Statistical Parametric Mapping (SPM) software,Footnote 1 distributed by Wellcome Trust Centre for Neuroimaging, London, which gives accurate results in brain volumes with tumors, is used for standard operations such as: rigid registration, segmentation, and smoothing. Specifically, the following preprocessing operations are applied to the data before the execution of the deformable registration:

  • Follow-up volume is registered to the baseline volume using co-register function of SPM8.

  • White matter (WM) and gray matter (GM) segmentations (P > 0. 5) are obtained for both volumes using SPM8.

  • Tumors in both volumes are segmented using the Tumor-cut algorithm [5].

  • For each of the volumes, Tumor, WM and GM segmentations are combined using: \(\Omega _{\mathrm{Tumor}} \cup \Omega _{\mathrm{WM}} \cup \Omega _{\mathrm{GM}}\).

  • Each combined binary volume is smoothed by smooth function of the SPM8 with a Gaussian kernel having 8 ×8 ×8 mm full width at half maximum.
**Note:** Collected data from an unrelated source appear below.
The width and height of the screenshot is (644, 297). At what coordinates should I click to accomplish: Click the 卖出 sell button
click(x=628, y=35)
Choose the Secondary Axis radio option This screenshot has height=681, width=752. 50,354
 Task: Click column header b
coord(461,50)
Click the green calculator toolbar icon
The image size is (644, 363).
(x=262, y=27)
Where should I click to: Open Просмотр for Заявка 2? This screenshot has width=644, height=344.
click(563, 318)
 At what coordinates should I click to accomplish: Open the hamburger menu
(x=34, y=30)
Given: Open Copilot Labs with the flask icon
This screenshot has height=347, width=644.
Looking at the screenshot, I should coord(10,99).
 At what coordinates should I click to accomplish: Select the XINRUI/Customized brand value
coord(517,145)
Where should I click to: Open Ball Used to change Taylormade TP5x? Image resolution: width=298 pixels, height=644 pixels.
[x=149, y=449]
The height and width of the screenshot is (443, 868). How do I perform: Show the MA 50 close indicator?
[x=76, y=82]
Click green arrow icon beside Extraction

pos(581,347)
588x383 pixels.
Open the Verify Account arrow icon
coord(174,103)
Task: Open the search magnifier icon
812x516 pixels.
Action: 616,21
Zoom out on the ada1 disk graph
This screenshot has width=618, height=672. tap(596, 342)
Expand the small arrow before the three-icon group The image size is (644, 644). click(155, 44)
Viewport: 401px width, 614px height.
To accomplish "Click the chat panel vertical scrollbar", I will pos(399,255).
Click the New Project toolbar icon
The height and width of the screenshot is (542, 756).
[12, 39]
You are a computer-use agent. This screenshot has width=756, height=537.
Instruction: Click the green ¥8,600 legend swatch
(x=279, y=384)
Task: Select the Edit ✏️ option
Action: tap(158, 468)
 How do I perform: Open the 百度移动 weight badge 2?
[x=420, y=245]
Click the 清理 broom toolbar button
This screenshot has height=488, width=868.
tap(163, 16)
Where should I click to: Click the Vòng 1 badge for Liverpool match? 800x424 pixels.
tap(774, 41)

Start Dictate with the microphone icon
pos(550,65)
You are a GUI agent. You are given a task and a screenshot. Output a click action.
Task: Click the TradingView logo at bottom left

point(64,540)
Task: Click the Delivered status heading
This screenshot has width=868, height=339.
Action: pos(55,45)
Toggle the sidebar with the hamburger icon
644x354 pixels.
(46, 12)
  • Finally, binary maps are converted to isotropic voxels (1 ×1 ×1 mm).

3.3.3 Results

Sample slices of the result obtained on tumor patient data are shown in Fig. 7. Intense displacement on the hemisphere with tumor, due to the mass effect, can be observed. At the bottom of the sub-figure on the right, displacement of the sulci due to the increased cerebrospinal fluid (CSF) pressure can be seen. Also, the increase in the CSF pressure results slight displacements at the ventricles of the healthy hemisphere, on the top. Displacement field, overlayed on a sample axial slice of the reference MRI in high resolution, is given in Fig. 8. The mass effect around the tumor is clearly observed. A closer look to the ventricle at the hemisphere without tumor depicts the displacement due to the expansion of the ventricle. When we focus on the displacement around the tumor as in Fig. 9, the displacement caused by the mass-effect (at the top) and the tumor growth (on the right) can be observed. The vectors at the bottom-left of the tumor explains the local shrinkage of the tumor as a tissue displacement.

Fig. 7
figure 7

Sample slices of the result obtained on tumor patient data in 3 ×3 ×3 mm voxel size. Binarized brain tissue of the reference volume is labeled in white color, the blue contour indicates the boundary of the target volume, and the displacement field is indicated with arrows in red

Fig. 8
figure 8

Displacement field (in red) overlayed on a sample MRI slice of the reference volume, with the boundary of the target volume indicated with the blue contour. A closer look to the ventricle of the hemisphere without tumor

Fig. 9
figure 9

A closer look to the tumor where the baseline tumor volume is labeled with white color, the follow-up tumor boundary is indicated with blue contour and the displacement field is overlayed with red arrows

4 Discussion and Conclusions

A method to register the brain tissues in baseline and follow-up MRI volumes using finite deformation models is presented. Implementations on synthetic and patient data, with only minimal user interaction, provide promising results, which might have relevant use in clinical problems. Publicly available state-of-the-art algorithms for the rigid registration and tissue/tumor segmentation are able to provide highly accurate outputs, which is a necessity to obtain an accurate displacement field. Accuracy of the method could be increased by improving the data term, such as by adding vessel correspondences or manual landmarks.